Selection of a cutoff value for real-time polymerase chain reaction results to fit a diagnostic purpose: analytical and epidemiologic approaches.

Diagnostic laboratories frequently select a subjective cutoff value for real-time amplification assays, above which a threshold cycle (Ct) value is deemed false. Commonly, higher Ct values are interpreted as amplification or fluorescence artifacts, or cross contaminations. Although the implementation of Ct cutoff might be reasonable, its justification and selection should be based on evidence. The current article reviewed evidence-based strategies to select Ct cutoffs grouped in analytical and epidemiologic approaches. Analytical strategies use criteria gathered during the assay development and include fluorescence threshold, reaction end-cycle, limit of detection, and artifact investigation.
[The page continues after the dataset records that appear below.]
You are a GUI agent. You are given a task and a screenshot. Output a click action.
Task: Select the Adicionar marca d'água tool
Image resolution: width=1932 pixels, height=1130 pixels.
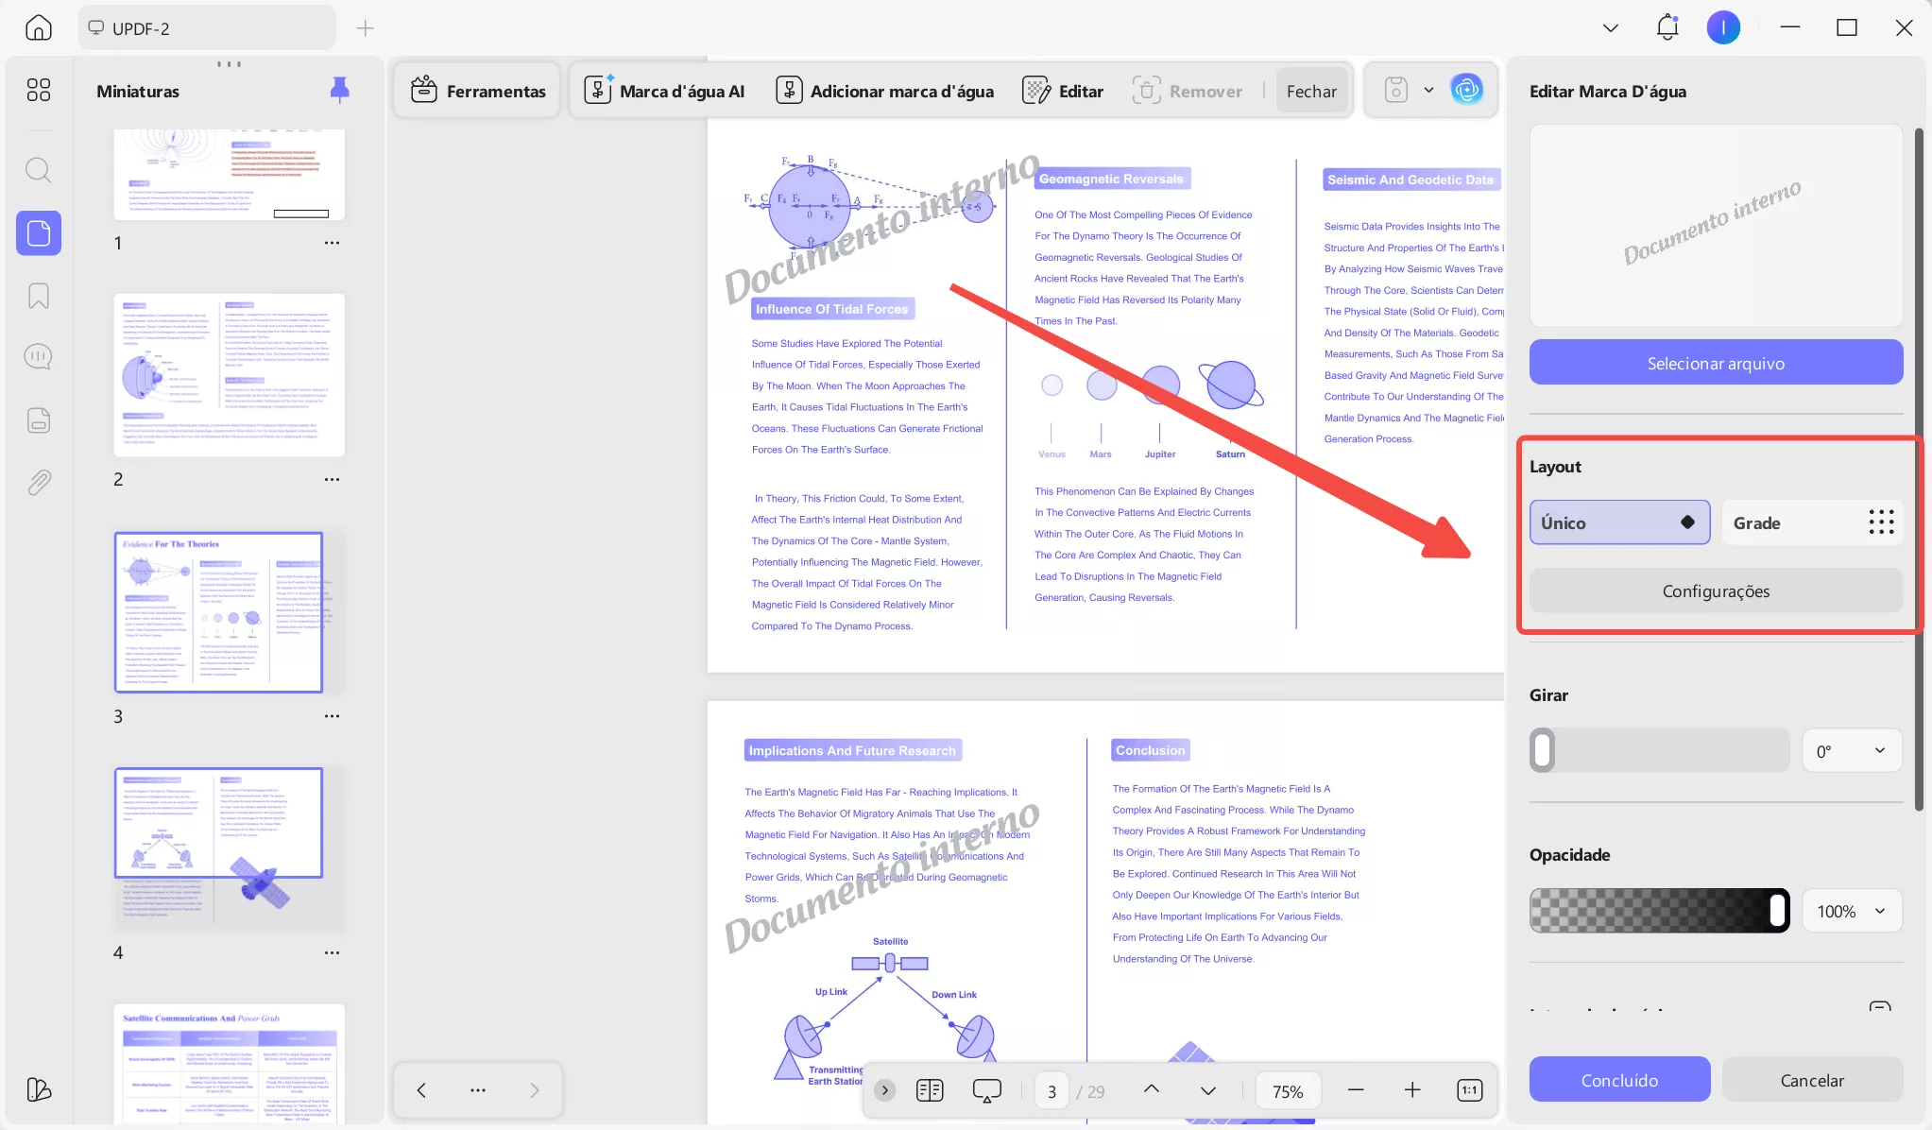883,91
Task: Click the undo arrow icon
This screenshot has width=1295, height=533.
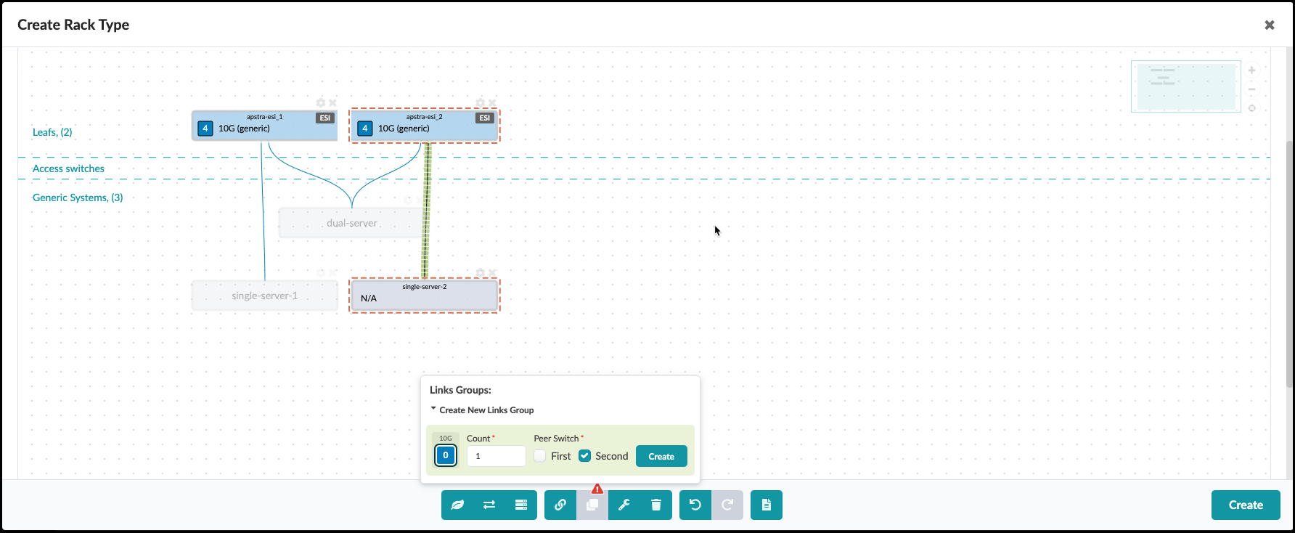Action: 695,505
Variability in amplification efficacy across test runs may induce some instability in an intended Ct cutoff and requires some standardization or normalization procedures. Epidemiologic strategies use criteria based on either the probability or the cost of a false test result associated with a specified cutoff. Cutoffs, depending on the intended purpose of the test, can be selected graphically to minimize the probability of either false-positive or false-negative results by using two-graph receiver operating characteristics curves. The assay's diagnostic sensitivity and specificity may vary with the tested population, thus, the estimated two-graph receiver operating characteristics curve is population dependent and should be established for the targeted population. Although the selection of a cutoff based on misclassification cost depends on infection prevalence, the selection based on predictive values does not. To optimize the test average diagnostic performance, the Ct cutoff should be selected when diagnostic odds ratio is maximal. Epidemiologic approaches were illustrated by selecting Ct cutoffs for a real-time assay for Infectious salmon anemia virus.